PROBLEM DESCRIPTION
From the line that contains "You are a computer-use agent. Image" through the line that contains "Toggle the Unassigned legend swatch", output every line of the listing below exactly and leave out all the rest.

DATA FOR PROCESSING
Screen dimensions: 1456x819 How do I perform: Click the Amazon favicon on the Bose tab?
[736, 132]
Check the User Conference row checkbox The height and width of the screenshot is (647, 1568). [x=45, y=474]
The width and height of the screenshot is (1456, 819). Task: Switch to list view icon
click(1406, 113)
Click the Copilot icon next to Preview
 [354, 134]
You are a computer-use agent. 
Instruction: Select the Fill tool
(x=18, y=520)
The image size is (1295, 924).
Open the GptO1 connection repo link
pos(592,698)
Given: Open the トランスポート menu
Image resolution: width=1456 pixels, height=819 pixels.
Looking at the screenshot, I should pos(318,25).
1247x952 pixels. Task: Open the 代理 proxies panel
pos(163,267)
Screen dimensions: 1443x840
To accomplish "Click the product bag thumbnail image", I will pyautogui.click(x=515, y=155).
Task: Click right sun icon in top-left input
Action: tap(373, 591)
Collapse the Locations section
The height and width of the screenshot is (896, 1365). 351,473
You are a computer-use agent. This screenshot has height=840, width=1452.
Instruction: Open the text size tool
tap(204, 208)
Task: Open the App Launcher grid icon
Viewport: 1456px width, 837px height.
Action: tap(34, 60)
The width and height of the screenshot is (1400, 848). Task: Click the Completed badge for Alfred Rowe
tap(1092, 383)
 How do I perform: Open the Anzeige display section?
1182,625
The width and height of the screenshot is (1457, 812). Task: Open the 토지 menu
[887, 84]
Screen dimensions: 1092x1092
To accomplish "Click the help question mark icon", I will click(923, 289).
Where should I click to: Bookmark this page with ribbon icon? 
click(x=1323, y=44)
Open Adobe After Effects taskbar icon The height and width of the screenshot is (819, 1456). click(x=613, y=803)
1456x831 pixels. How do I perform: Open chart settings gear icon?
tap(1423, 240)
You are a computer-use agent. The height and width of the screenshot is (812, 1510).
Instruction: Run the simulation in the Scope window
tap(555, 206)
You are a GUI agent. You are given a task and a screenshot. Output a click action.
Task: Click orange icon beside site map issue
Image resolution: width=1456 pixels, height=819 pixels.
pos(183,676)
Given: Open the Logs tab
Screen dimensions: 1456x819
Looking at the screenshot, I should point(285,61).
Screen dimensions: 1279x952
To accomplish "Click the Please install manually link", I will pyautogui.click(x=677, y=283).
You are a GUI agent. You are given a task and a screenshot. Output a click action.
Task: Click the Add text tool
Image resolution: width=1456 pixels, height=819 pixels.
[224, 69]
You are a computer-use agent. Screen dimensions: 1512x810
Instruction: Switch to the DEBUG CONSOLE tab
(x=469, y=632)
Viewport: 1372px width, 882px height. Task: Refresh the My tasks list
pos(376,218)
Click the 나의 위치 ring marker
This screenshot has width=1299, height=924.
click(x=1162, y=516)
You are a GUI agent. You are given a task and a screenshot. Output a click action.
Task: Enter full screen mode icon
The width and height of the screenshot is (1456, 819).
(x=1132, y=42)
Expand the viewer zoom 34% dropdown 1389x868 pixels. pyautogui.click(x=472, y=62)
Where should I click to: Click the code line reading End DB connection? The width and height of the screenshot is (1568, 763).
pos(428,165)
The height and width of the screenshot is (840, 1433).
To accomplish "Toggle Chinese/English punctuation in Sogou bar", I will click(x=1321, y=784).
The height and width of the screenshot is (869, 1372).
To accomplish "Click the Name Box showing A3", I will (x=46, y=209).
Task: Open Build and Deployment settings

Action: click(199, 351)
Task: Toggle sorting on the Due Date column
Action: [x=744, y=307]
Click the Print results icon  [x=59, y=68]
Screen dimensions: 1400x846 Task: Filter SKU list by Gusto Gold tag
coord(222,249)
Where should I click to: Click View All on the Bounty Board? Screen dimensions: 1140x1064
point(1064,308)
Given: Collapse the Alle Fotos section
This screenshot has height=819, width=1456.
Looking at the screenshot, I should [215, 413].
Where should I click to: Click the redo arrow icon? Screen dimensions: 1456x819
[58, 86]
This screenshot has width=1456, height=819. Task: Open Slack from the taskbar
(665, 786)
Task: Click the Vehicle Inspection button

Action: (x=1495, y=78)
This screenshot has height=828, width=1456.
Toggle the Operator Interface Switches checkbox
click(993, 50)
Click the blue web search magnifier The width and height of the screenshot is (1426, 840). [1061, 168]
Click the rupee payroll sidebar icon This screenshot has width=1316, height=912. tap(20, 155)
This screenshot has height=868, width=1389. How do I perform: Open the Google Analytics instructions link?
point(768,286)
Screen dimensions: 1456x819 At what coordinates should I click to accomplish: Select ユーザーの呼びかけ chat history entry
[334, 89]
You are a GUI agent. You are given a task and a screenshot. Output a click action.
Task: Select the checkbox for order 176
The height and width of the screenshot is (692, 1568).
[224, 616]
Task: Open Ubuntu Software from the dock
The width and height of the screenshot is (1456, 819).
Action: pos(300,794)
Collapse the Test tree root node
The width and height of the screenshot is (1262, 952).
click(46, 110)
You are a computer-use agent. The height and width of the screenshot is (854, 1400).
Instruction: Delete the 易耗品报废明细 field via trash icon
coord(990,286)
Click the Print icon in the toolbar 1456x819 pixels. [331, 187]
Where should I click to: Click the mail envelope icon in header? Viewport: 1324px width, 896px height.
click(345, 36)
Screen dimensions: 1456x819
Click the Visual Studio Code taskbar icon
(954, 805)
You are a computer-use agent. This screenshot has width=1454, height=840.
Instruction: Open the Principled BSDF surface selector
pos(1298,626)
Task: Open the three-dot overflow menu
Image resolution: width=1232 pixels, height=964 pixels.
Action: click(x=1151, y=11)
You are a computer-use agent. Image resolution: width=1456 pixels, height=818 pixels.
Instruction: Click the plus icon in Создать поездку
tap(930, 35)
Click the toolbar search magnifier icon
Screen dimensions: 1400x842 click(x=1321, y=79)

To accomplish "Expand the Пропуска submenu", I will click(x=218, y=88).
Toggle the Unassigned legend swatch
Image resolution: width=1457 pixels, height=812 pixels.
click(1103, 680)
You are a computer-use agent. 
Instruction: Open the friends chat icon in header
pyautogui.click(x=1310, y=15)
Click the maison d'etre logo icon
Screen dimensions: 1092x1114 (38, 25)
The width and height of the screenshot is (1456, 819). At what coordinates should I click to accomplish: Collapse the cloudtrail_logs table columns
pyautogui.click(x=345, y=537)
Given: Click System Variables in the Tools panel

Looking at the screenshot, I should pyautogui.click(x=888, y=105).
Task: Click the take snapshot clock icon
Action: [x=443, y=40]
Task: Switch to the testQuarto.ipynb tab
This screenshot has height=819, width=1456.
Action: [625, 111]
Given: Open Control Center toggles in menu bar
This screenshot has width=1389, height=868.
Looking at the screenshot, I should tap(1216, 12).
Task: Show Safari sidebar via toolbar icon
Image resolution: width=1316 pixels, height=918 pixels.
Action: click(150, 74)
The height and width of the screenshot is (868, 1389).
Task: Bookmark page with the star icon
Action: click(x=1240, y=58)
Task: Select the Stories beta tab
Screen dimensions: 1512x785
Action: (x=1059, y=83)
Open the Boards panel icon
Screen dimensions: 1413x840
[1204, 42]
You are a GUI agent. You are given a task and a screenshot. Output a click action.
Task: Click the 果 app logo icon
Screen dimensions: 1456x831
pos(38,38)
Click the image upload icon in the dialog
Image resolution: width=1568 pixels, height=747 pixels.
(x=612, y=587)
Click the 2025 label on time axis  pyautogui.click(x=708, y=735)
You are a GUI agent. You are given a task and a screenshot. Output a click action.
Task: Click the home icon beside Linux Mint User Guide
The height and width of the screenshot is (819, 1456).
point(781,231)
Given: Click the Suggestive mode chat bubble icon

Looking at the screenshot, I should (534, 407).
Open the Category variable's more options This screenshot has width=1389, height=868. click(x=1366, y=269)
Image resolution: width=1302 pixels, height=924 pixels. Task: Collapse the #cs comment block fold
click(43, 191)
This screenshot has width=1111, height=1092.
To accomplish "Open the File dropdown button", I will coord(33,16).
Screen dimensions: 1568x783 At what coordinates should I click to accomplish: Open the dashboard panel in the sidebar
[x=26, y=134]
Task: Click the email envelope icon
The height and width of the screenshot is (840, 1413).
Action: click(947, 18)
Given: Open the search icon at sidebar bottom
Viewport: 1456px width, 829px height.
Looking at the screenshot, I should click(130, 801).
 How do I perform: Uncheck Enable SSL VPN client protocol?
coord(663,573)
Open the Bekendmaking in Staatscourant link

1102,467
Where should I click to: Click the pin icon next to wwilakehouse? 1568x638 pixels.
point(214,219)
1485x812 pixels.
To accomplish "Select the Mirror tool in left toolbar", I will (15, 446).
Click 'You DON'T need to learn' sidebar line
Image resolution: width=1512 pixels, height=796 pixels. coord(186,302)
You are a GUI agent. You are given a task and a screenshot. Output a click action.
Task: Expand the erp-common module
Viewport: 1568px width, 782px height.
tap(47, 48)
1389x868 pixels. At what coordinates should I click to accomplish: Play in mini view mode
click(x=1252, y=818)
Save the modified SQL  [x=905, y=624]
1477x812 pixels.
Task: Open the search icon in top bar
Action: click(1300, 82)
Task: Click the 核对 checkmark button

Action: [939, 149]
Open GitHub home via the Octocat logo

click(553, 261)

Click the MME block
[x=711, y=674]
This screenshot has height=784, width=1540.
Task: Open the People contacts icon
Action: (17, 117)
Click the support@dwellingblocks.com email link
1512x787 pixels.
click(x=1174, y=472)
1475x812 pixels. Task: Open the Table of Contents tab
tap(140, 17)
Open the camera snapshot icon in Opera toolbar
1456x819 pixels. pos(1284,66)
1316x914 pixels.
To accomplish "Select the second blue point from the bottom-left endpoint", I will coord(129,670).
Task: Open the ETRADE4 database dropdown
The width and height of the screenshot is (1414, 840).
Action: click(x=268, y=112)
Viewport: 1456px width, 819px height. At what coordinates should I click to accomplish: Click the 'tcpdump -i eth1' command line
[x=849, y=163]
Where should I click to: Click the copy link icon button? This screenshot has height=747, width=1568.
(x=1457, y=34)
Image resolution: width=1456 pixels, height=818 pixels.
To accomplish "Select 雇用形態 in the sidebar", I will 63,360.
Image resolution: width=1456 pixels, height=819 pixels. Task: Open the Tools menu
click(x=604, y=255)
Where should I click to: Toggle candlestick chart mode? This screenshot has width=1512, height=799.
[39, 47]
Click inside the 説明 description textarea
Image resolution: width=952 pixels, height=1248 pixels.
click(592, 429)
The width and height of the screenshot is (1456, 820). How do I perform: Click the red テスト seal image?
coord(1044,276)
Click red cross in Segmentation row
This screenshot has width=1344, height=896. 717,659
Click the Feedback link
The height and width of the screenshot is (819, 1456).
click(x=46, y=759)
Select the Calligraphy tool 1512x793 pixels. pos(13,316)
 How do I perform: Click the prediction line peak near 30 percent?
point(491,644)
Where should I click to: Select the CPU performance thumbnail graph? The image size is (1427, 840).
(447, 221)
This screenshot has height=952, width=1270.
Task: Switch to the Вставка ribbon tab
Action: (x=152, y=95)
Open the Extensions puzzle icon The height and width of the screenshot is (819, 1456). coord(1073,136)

TASK OUTPUT
You are a computer-use agent. Image resolution: width=1456 pixels, height=818 pixels.
Instruction: Click the plus icon in Создать поездку
tap(930, 35)
Click the toolbar search magnifier icon
Screen dimensions: 1400x842 click(x=1321, y=79)

To accomplish "Expand the Пропуска submenu", I will click(x=218, y=88).
Toggle the Unassigned legend swatch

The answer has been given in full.